## EXERCISE OBJECTIVE
Under no circumstances alter the records; copy each one exactly.

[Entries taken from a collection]
——

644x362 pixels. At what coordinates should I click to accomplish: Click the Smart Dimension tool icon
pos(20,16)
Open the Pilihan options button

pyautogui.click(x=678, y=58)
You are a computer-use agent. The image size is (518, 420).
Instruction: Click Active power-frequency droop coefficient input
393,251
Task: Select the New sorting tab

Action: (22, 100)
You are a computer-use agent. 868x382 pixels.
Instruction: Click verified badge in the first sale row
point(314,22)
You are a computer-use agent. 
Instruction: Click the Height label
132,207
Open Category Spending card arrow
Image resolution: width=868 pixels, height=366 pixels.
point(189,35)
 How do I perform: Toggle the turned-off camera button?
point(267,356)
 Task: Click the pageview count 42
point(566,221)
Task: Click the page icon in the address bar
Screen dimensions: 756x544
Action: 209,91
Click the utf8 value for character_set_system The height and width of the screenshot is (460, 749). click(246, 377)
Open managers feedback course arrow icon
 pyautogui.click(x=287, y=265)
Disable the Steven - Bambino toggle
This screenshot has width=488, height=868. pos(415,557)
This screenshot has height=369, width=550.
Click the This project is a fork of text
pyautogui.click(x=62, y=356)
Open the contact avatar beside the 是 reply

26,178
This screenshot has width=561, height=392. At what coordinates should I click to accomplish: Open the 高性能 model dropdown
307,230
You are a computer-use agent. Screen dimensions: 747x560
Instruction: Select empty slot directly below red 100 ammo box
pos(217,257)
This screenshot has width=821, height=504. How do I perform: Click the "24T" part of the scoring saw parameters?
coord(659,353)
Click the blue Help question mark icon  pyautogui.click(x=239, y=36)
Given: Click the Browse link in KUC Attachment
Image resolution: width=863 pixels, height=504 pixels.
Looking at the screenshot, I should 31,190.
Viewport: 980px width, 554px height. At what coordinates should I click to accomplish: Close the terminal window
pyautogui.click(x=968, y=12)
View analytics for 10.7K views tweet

——

## WRITTEN ANSWER
644x362 pixels. At what coordinates should I click to accomplish: Click the Smart Dimension tool icon
pos(20,16)
Open the Pilihan options button

pyautogui.click(x=678, y=58)
You are a computer-use agent. The image size is (518, 420).
Instruction: Click Active power-frequency droop coefficient input
393,251
Task: Select the New sorting tab

Action: (22, 100)
You are a computer-use agent. 868x382 pixels.
Instruction: Click verified badge in the first sale row
point(314,22)
You are a computer-use agent. 
Instruction: Click the Height label
132,207
Open Category Spending card arrow
Image resolution: width=868 pixels, height=366 pixels.
point(189,35)
 How do I perform: Toggle the turned-off camera button?
point(267,356)
 Task: Click the pageview count 42
point(566,221)
Task: Click the page icon in the address bar
Screen dimensions: 756x544
Action: 209,91
Click the utf8 value for character_set_system The height and width of the screenshot is (460, 749). click(246, 377)
Open managers feedback course arrow icon
 pyautogui.click(x=287, y=265)
Disable the Steven - Bambino toggle
This screenshot has width=488, height=868. pos(415,557)
This screenshot has height=369, width=550.
Click the This project is a fork of text
pyautogui.click(x=62, y=356)
Open the contact avatar beside the 是 reply

26,178
This screenshot has width=561, height=392. At what coordinates should I click to accomplish: Open the 高性能 model dropdown
307,230
You are a computer-use agent. Screen dimensions: 747x560
Instruction: Select empty slot directly below red 100 ammo box
pos(217,257)
This screenshot has width=821, height=504. How do I perform: Click the "24T" part of the scoring saw parameters?
coord(659,353)
Click the blue Help question mark icon  pyautogui.click(x=239, y=36)
Given: Click the Browse link in KUC Attachment
Image resolution: width=863 pixels, height=504 pixels.
Looking at the screenshot, I should 31,190.
Viewport: 980px width, 554px height. At what coordinates should I click to accomplish: Close the terminal window
pyautogui.click(x=968, y=12)
View analytics for 10.7K views tweet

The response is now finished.